[SUPPLIED ENTRIES]:
↓↓↓

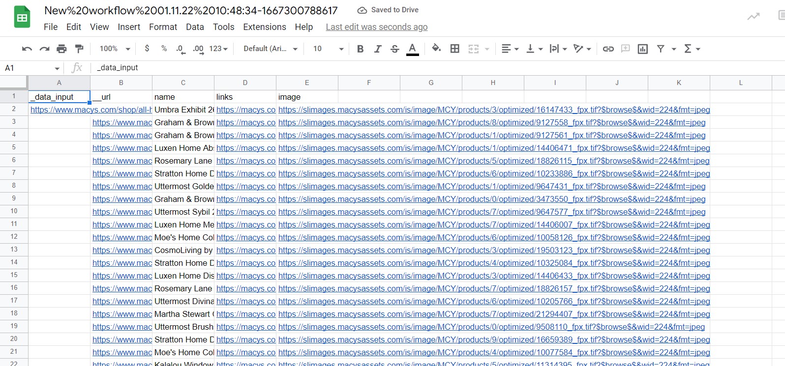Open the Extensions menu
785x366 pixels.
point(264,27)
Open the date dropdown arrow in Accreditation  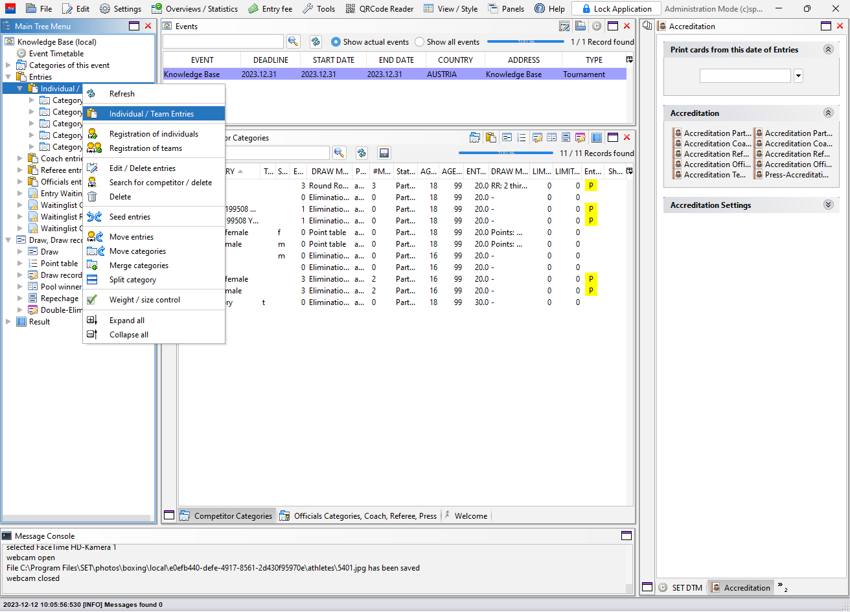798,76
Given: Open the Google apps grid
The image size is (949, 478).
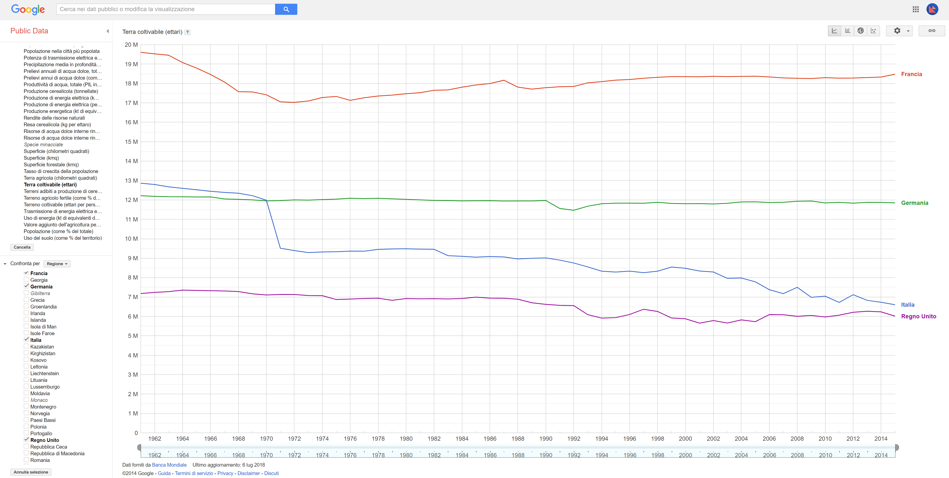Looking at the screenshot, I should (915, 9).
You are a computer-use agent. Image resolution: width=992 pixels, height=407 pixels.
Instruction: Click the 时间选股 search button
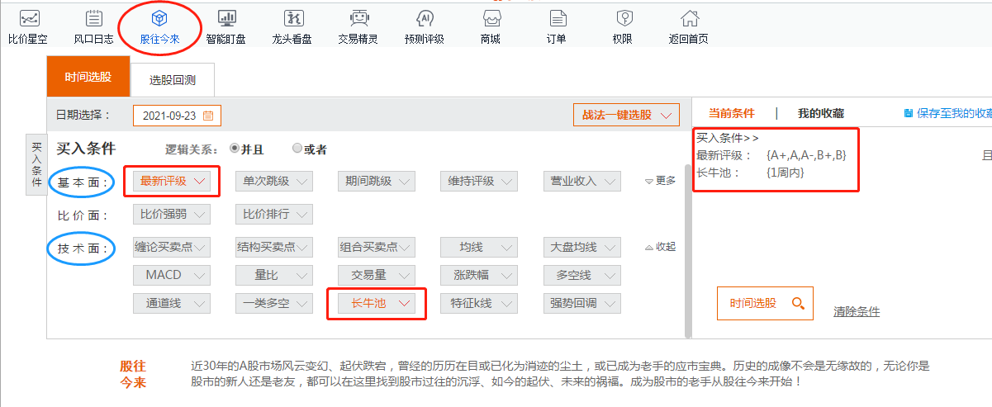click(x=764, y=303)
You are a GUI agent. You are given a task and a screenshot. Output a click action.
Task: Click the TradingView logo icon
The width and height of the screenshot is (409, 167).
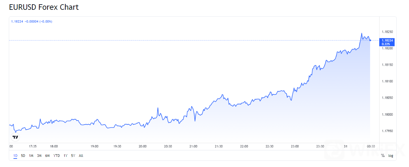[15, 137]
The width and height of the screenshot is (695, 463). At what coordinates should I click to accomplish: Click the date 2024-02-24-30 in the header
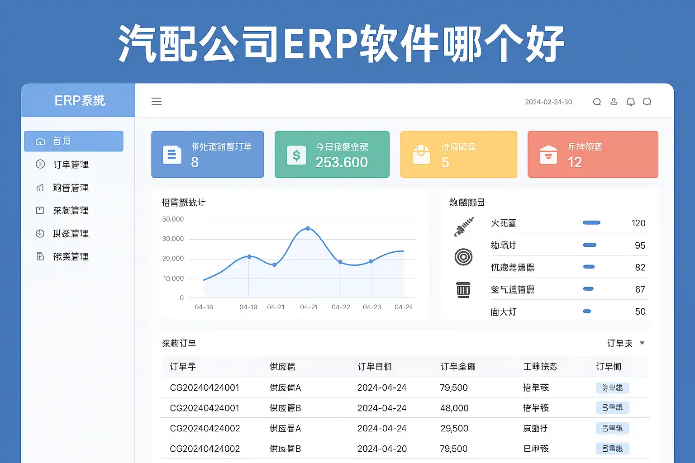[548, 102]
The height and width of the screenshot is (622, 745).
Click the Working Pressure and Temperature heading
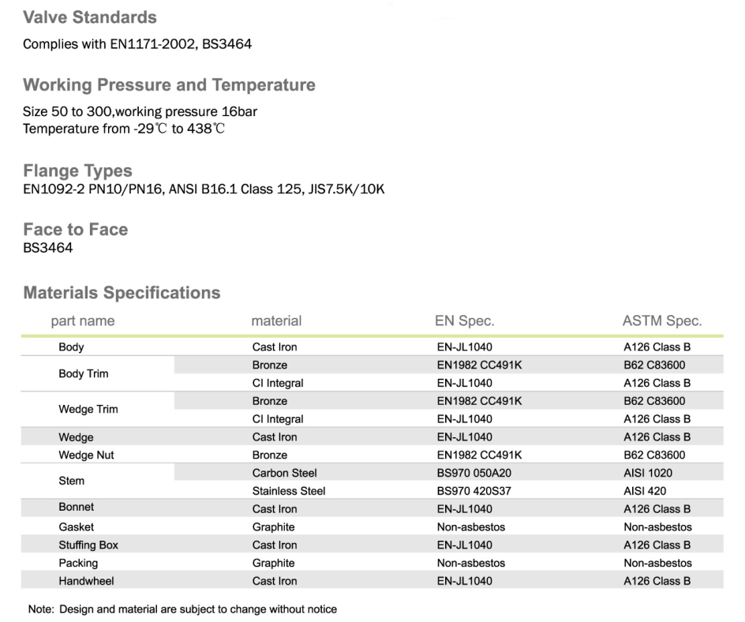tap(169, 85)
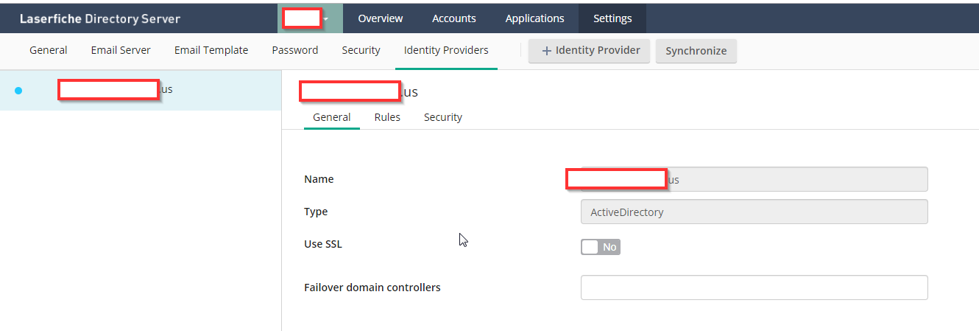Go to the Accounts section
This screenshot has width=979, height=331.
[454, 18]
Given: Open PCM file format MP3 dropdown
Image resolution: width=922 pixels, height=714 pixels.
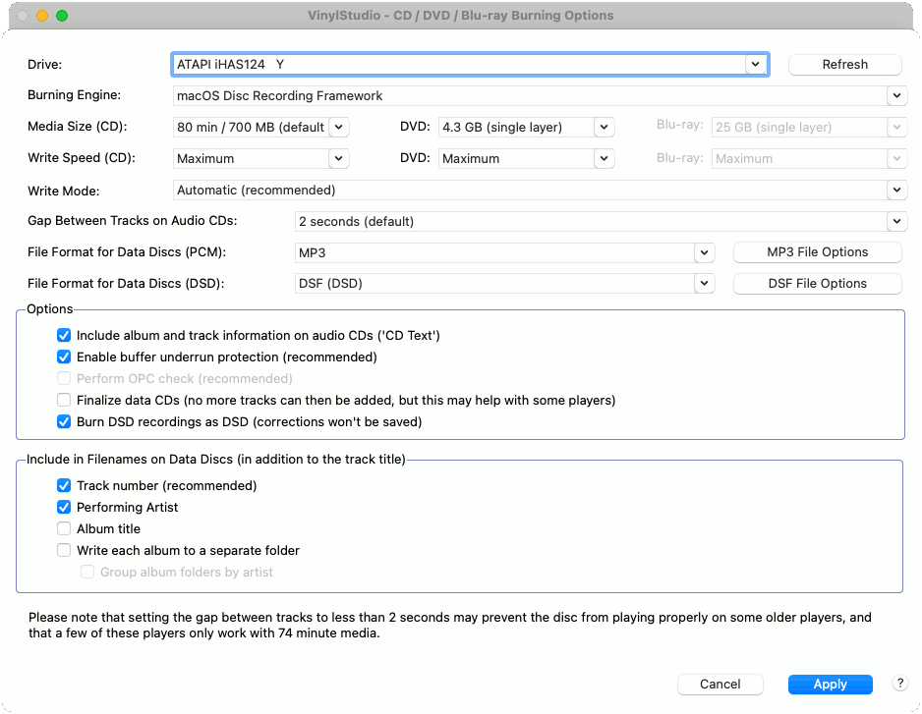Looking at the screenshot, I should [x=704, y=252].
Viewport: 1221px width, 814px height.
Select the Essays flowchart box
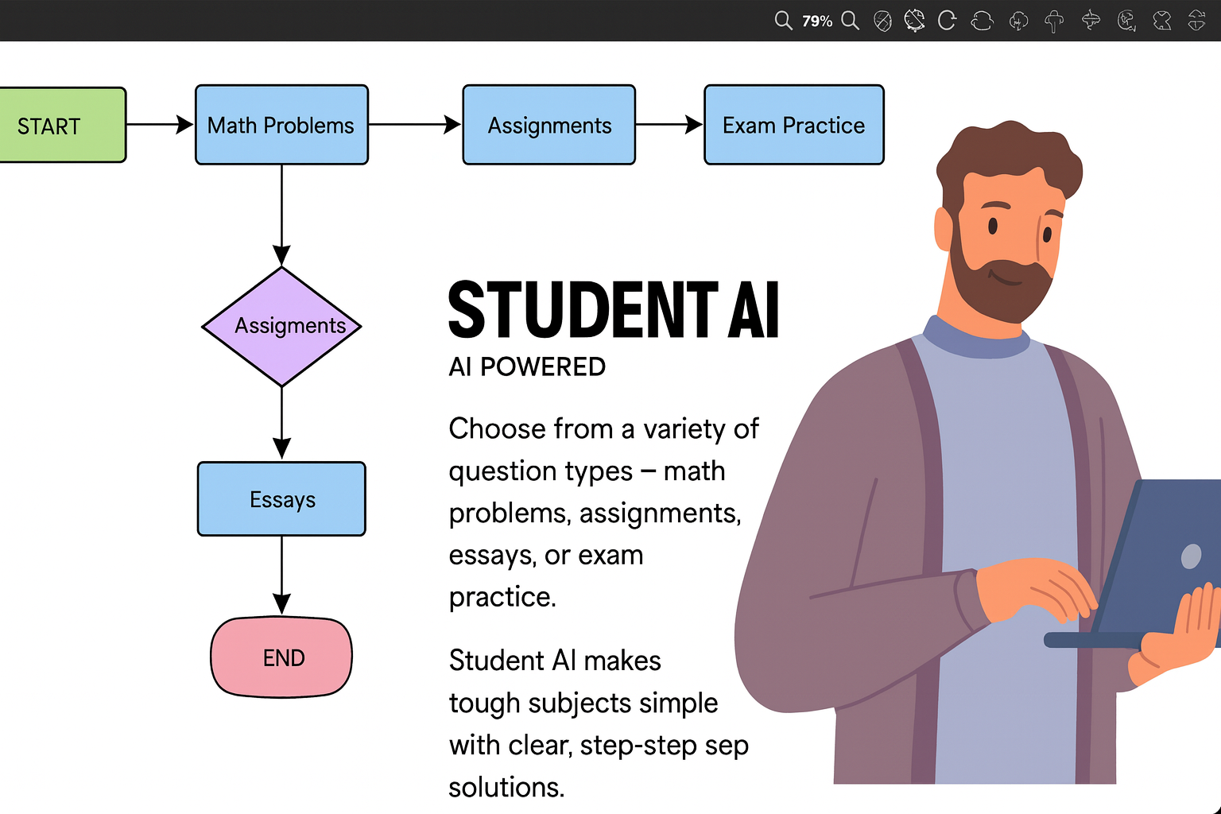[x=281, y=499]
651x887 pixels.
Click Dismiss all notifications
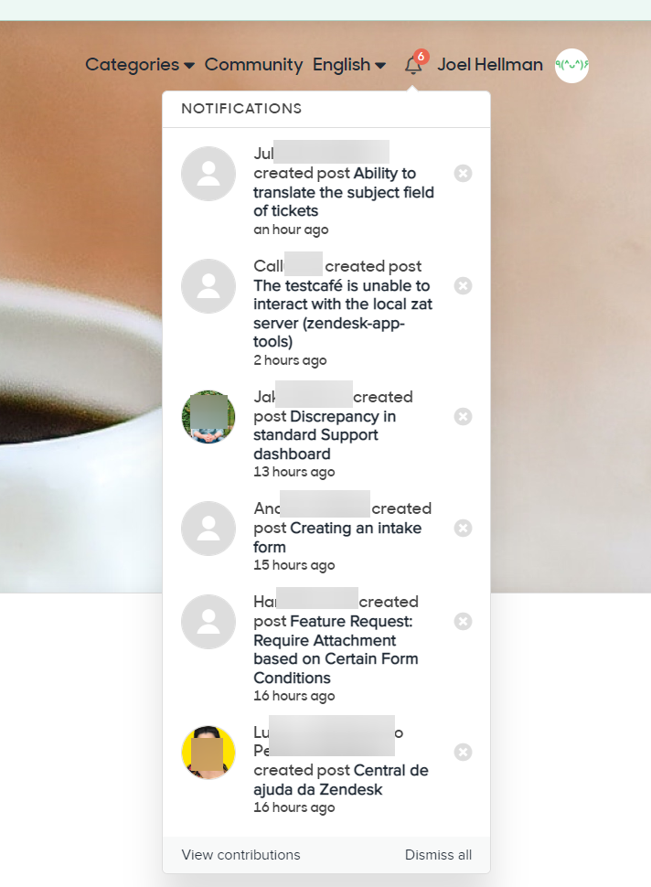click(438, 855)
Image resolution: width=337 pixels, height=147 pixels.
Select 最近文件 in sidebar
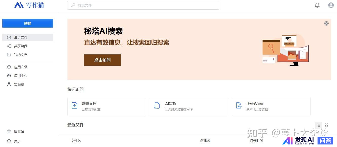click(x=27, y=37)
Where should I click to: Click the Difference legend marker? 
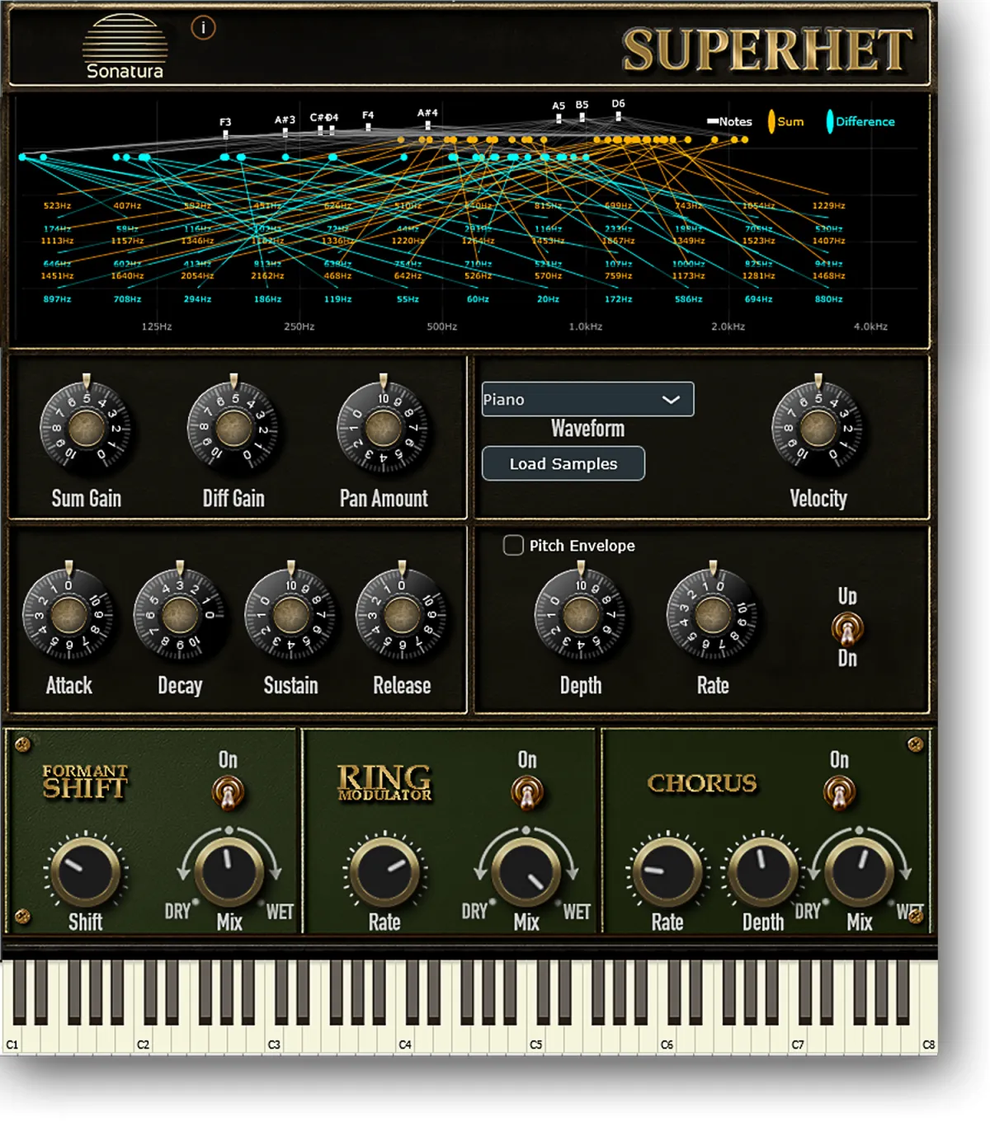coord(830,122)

↑↑↑

[WORK ORDER]: Restate, word for word, each line from the one with "Given: Open PCM file format MP3 dropdown" to the end of the entries, both included, and keep every picture out.

[SOLUTION FOR THIS EXERCISE]:
Given: Open PCM file format MP3 dropdown
Image resolution: width=922 pixels, height=714 pixels.
Looking at the screenshot, I should [x=704, y=252].
Viewport: 1221px width, 814px height.
Select the Essays flowchart box
[x=281, y=499]
651x887 pixels.
Click Dismiss all notifications
click(438, 855)
Image resolution: width=337 pixels, height=147 pixels.
Select 最近文件 in sidebar
click(x=27, y=37)
Where should I click to: Click the Difference legend marker? 
coord(830,122)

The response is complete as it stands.